ASSIGNMENT –
Every single entry below should be reproduced verbatim.

═════ SUPPLIED ENTRIES ═════

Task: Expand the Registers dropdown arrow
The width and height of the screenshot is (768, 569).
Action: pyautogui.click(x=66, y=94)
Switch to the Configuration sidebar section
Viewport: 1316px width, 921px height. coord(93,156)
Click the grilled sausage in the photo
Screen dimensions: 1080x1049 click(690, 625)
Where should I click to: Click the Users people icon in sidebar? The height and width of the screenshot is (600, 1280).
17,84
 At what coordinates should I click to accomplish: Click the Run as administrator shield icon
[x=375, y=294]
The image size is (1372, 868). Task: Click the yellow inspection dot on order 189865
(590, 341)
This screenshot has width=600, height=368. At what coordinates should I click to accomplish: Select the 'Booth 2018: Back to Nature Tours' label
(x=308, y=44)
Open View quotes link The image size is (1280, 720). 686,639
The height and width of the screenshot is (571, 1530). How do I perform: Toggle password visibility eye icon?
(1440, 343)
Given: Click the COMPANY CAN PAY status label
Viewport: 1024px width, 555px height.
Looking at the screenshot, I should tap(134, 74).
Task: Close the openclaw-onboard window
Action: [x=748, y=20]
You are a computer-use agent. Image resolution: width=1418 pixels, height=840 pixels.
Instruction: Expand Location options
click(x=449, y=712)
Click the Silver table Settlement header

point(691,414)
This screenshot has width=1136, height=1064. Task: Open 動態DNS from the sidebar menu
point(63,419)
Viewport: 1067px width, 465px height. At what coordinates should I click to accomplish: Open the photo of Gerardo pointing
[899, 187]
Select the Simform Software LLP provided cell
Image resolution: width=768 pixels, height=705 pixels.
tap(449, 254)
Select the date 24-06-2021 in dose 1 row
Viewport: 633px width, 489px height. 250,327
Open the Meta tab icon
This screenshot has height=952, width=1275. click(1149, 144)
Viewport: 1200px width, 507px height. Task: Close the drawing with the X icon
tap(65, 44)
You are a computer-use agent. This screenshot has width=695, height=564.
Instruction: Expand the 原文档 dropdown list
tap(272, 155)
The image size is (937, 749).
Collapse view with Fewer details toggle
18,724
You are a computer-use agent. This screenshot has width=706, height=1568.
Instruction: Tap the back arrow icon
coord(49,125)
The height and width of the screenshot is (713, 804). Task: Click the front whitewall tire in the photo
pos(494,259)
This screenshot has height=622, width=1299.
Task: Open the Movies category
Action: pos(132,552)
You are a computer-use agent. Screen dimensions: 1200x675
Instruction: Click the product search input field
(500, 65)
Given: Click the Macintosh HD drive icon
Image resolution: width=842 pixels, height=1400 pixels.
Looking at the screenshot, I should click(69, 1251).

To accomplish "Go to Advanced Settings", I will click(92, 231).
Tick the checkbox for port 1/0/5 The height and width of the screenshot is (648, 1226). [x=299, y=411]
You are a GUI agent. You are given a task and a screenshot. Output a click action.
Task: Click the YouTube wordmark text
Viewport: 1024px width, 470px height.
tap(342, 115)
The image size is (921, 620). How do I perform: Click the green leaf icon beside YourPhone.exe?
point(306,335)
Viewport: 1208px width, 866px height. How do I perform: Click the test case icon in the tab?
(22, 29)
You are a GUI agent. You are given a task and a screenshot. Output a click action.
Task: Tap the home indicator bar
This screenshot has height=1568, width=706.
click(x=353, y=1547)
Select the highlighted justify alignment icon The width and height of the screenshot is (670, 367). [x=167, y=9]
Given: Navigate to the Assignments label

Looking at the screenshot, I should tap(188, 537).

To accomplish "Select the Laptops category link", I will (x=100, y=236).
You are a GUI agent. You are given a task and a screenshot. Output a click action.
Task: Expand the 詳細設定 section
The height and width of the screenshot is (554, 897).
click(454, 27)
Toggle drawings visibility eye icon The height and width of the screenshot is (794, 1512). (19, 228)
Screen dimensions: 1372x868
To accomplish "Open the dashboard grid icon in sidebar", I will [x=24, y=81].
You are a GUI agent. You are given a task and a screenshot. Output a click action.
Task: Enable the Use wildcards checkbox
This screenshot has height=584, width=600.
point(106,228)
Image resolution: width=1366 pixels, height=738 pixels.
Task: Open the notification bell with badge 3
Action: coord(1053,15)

═════

TASK RESPONSE –
Task: Expand the Registers dropdown arrow
The width and height of the screenshot is (768, 569).
Action: pyautogui.click(x=66, y=94)
Switch to the Configuration sidebar section
Viewport: 1316px width, 921px height. coord(93,156)
Click the grilled sausage in the photo
Screen dimensions: 1080x1049 click(690, 625)
Where should I click to: Click the Users people icon in sidebar? The height and width of the screenshot is (600, 1280).
17,84
 At what coordinates should I click to accomplish: Click the Run as administrator shield icon
[x=375, y=294]
The image size is (1372, 868). Task: Click the yellow inspection dot on order 189865
(590, 341)
This screenshot has width=600, height=368. At what coordinates should I click to accomplish: Select the 'Booth 2018: Back to Nature Tours' label
(x=308, y=44)
Open View quotes link The image size is (1280, 720). 686,639
The height and width of the screenshot is (571, 1530). How do I perform: Toggle password visibility eye icon?
(1440, 343)
Given: Click the COMPANY CAN PAY status label
Viewport: 1024px width, 555px height.
Looking at the screenshot, I should tap(134, 74).
Task: Close the openclaw-onboard window
Action: [x=748, y=20]
You are a computer-use agent. Image resolution: width=1418 pixels, height=840 pixels.
Instruction: Expand Location options
click(x=449, y=712)
Click the Silver table Settlement header

point(691,414)
This screenshot has width=1136, height=1064. Task: Open 動態DNS from the sidebar menu
point(63,419)
Viewport: 1067px width, 465px height. At what coordinates should I click to accomplish: Open the photo of Gerardo pointing
[899, 187]
Select the Simform Software LLP provided cell
Image resolution: width=768 pixels, height=705 pixels.
tap(449, 254)
Select the date 24-06-2021 in dose 1 row
Viewport: 633px width, 489px height. 250,327
Open the Meta tab icon
This screenshot has height=952, width=1275. click(1149, 144)
Viewport: 1200px width, 507px height. Task: Close the drawing with the X icon
tap(65, 44)
You are a computer-use agent. This screenshot has width=695, height=564.
Instruction: Expand the 原文档 dropdown list
tap(272, 155)
The image size is (937, 749).
Collapse view with Fewer details toggle
18,724
You are a computer-use agent. This screenshot has width=706, height=1568.
Instruction: Tap the back arrow icon
coord(49,125)
The height and width of the screenshot is (713, 804). Task: Click the front whitewall tire in the photo
pos(494,259)
This screenshot has height=622, width=1299.
Task: Open the Movies category
Action: pos(132,552)
You are a computer-use agent. Screen dimensions: 1200x675
Instruction: Click the product search input field
(500, 65)
Given: Click the Macintosh HD drive icon
Image resolution: width=842 pixels, height=1400 pixels.
Looking at the screenshot, I should click(69, 1251).

To accomplish "Go to Advanced Settings", I will click(92, 231).
Tick the checkbox for port 1/0/5 The height and width of the screenshot is (648, 1226). [x=299, y=411]
You are a GUI agent. You are given a task and a screenshot. Output a click action.
Task: Click the YouTube wordmark text
Viewport: 1024px width, 470px height.
tap(342, 115)
The image size is (921, 620). How do I perform: Click the green leaf icon beside YourPhone.exe?
point(306,335)
Viewport: 1208px width, 866px height. How do I perform: Click the test case icon in the tab?
(22, 29)
You are a GUI agent. You are given a task and a screenshot. Output a click action.
Task: Tap the home indicator bar
This screenshot has height=1568, width=706.
click(x=353, y=1547)
Select the highlighted justify alignment icon The width and height of the screenshot is (670, 367). [x=167, y=9]
Given: Navigate to the Assignments label

Looking at the screenshot, I should tap(188, 537).

To accomplish "Select the Laptops category link", I will (x=100, y=236).
You are a GUI agent. You are given a task and a screenshot. Output a click action.
Task: Expand the 詳細設定 section
The height and width of the screenshot is (554, 897).
click(454, 27)
Toggle drawings visibility eye icon The height and width of the screenshot is (794, 1512). (19, 228)
Screen dimensions: 1372x868
To accomplish "Open the dashboard grid icon in sidebar", I will [x=24, y=81].
You are a GUI agent. You are given a task and a screenshot. Output a click action.
Task: Enable the Use wildcards checkbox
This screenshot has height=584, width=600.
point(106,228)
Image resolution: width=1366 pixels, height=738 pixels.
Task: Open the notification bell with badge 3
Action: coord(1053,15)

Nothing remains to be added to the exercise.